Then y is a solution of this equation if and only if y (t) = x (t) + z (t) for all t, where z is a solution of the (homogeneous) equation

x "(t) + ax '(t) + bx (t) = 0.

The practical importance of this result is that the set of all solutions of the original equation may be found by finding one solution of this equation and adding to it the general solution of the homogeneous equation. That is, we may use the following procedure to solve the original equation.

Procedure for finding general solution of linear second-order ordinary differential equation with constant coefficients

The general solution of the differential equation

x "(t) + ax '(t) + bx (t) = f (t)

may be found as follows.

1. Find the general solution of the associated homogeneous equation x "(t) + ax '(t) + bx (t) = 0.

2. Find a single solution of the original equation x "(t) + ax '(t) + bx (t) = f (t).

3. Add together the solutions found in steps 1 and 2.

I now explain how to perform the first two steps and illustrate step 3.

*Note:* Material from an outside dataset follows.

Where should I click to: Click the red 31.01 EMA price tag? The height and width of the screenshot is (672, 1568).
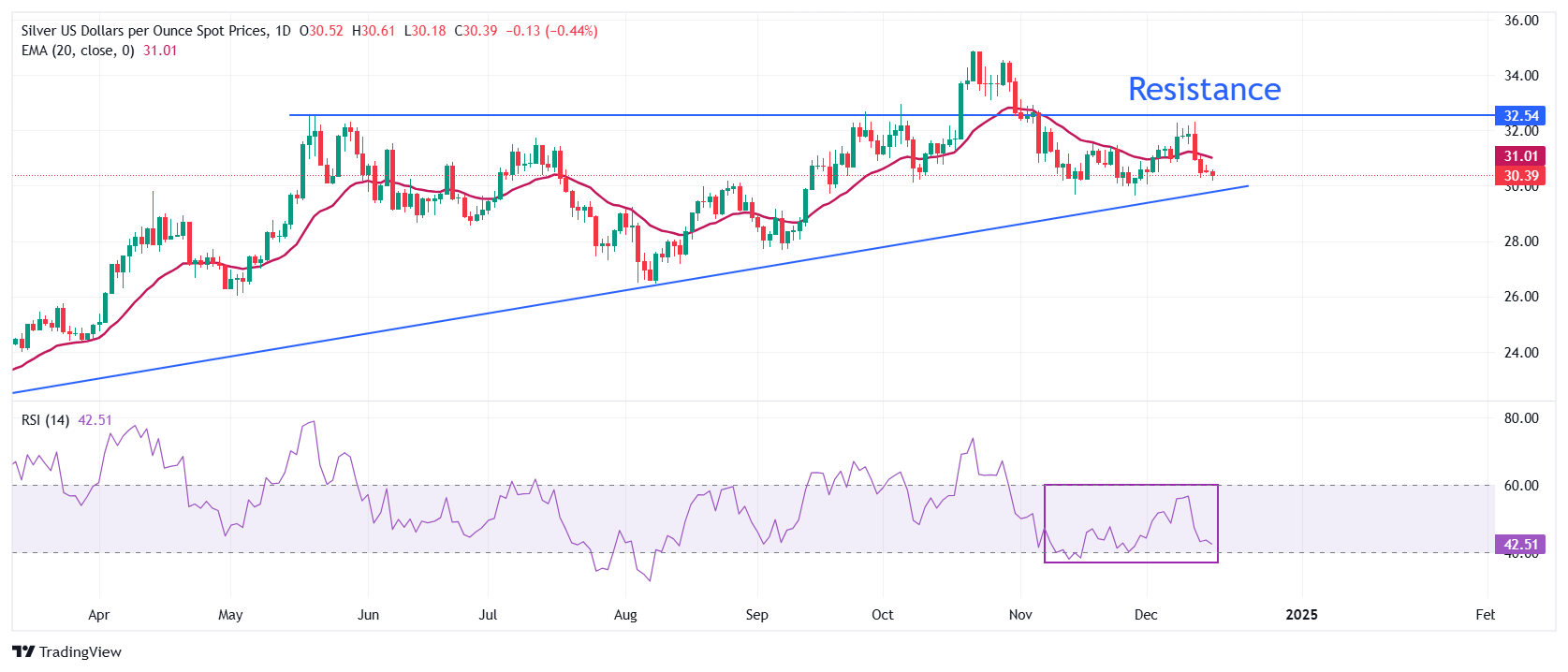(x=1520, y=156)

1. Find the general solution of a homogeneous equation

You might guess, based on the solutions we found for first-order equations, that the homogeneous equation has a solution of the form x (t) = Ae^rt. Let's see if it does. If x (t) = Ae^rt then x '(t) = rAe^rt and x "(t) = r ² Ae^rt, so that

x "(t) + ax '(t) + bx (t)	=	r 2 Aert + arAert + bAert
	=	Aert (r 2 + ar + b).

Thus for x (t) to be a solution of the equation we need

r ² + ar + b = 0.

This equation is knows as the characteristic equation of the differential equation. If a ² > 4 b this equation has two distinct real roots, if a ² = 4 b it has a single real root, and if a ² < 4 b it has two complex roots.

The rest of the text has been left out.